Reading other blogs, I see that some bloggers explain the title to their blog page. Mine, as you can see, is Undecided at Life. I chose this title because due to some shake-ups in my life, I am reassessing my life, goals, and direction.
I’m not unemployed, but I didn’t want to be defined by my
current job. I work in security at a Community College. It’s an easy job, the
pay isn’t great, but it makes ends meet and I work at a college which is pretty
cool most of the time because I work around educated people and I get to have some pretty good conversations. In addition to all that, the campus is in a developing rural
area, so it’s quiet and beautiful.
Even though I have a military and security background,
and I have some basic law enforcement training, security work isn’t something I
want to do for the rest of my life. Frankly, I didn’t think I would be working
this job for this long.
I thought I wanted to be a pastor. I’m passionate about
Christianity and the Bible, I love helping and teaching people, and I truly
felt that ministry was something I was called to. I went to college and earned
a divinity degree. I put myself in positions where I could get involved with
ministry. I wrote, preached, ministered, and taught at every opportunity I was
given.
In churches, I have taught Sunday School from primaries
to adults. I have taken advantage of opportunities to preach in a variety of
church settings.
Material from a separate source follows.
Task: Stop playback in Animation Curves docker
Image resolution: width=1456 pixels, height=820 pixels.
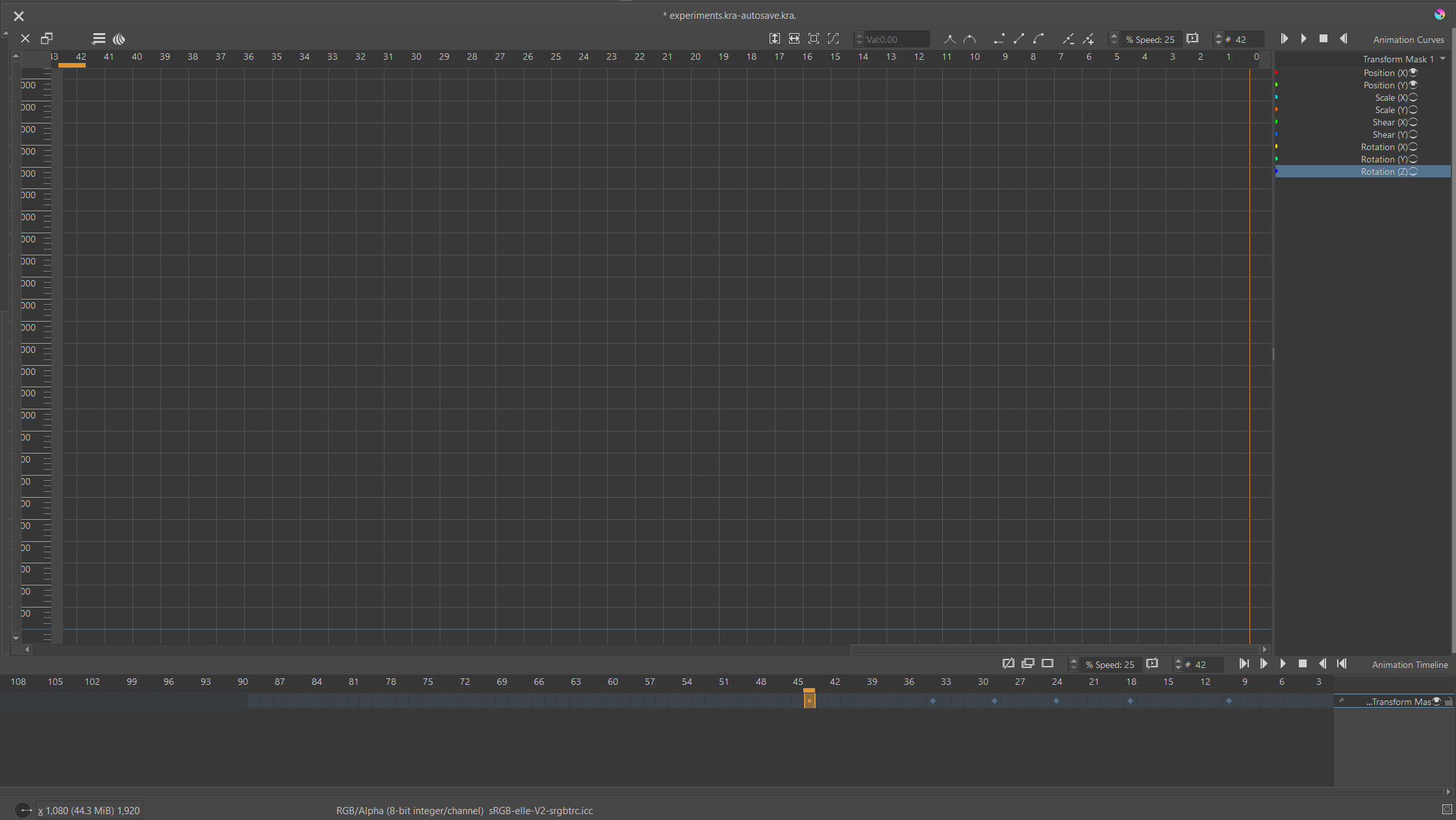Action: click(1323, 39)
I have done community outreach, ministering in homeless
shelters, nursing homes, prisons and halfway houses. I’ve been involved in
music ministry as a performer, composer, and as a director.
While I was on active duty in the Navy, I served as a Protestant
lay leader. As a military lay leader, my responsibility was to conduct
services in absence of a Protestant chaplain. On my last ship, we had no
permanently assigned chaplain at all and for my first deployment, I was the
only qualified lay leader of any faith. That meant that a lot of the
responsibilities that would normally fall to a chaplain fell to me. Really, the
only thing I didn’t do was conduct chaplain counseling. That’s not to say that
people didn’t come to me for the type of counseling a chaplain would do, it’s
just that I had to let people know that since I wasn’t a chaplain, our
conversations weren’t legally protected and confidential the same way they
would be with a chaplain. I would however, keep all conversations confidential
where I was legally able.
I even attempted to start a church. That endeavor was short
lived and due to unforeseen circumstances, I had to step away from it. That’s
another long painful story and maybe I will tell that story some time.
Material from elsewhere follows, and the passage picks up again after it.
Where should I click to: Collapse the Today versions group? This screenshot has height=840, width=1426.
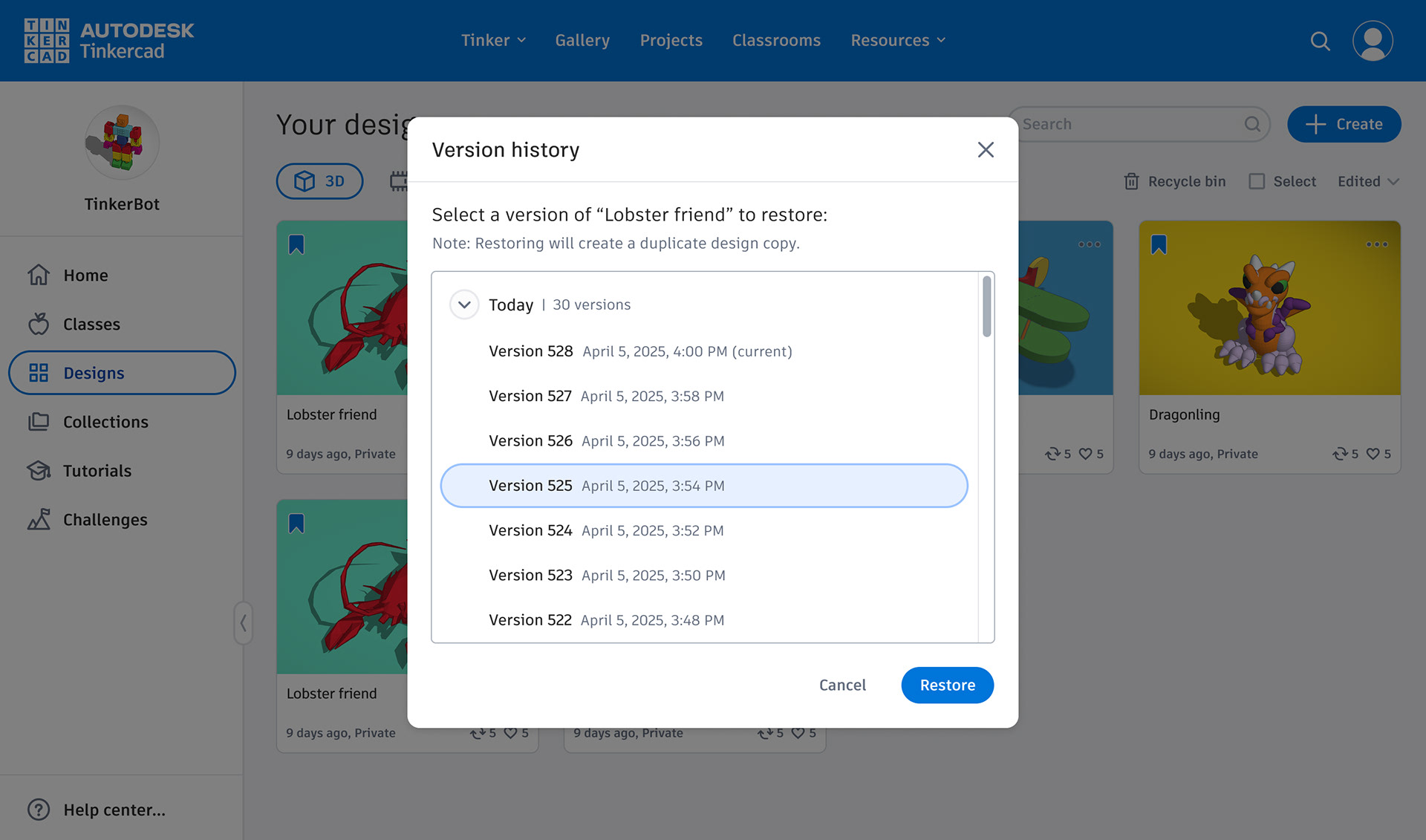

I went on Facebook to change my employment status. My
occupation was “Pastor” and my place of employment was “Mosaic Bible Fellowship”.
Even though I had a few members besides my family, the church never really got
off the ground. So, I deleted that as a workplace from my history.
By the way, the "never really got off the ground" part isn't why I had to step away. The members I had were faithful and excited about growing a new church.
I also decided to reconsider pursuing ministry. That door
has been closed on me so many times, I wondered if that was even God’s calling
for me. I will still preach and teach if asked and I will be a lay minister in
whatever church I join. I have decided to focus on just being a layman again
for the time being. My wife and I are praying for direction.
I told a friend of mine about my experience and she made this great observation "Maybe you feel drawn to the ministry, but were meant for something else." It's nice to have smart, encouraging friends.
Since I wasn’t a pastor and I didn’t want to be defined
by my security work which is hopefully temporary, I was left with the question,
how do I define myself now? And, What do I want to do with my life? So, while
I try to figure out the answer to the second question, for my current
occupation on Facebook I put “Undecided” and my workplace is “Life”. One time,
I looked at my work history on Facebook and it said my current work was “Undecided
at Life.”
“And,” to quote Kostas Portokalos from My Big Fat Greek Wedding, “there you go.”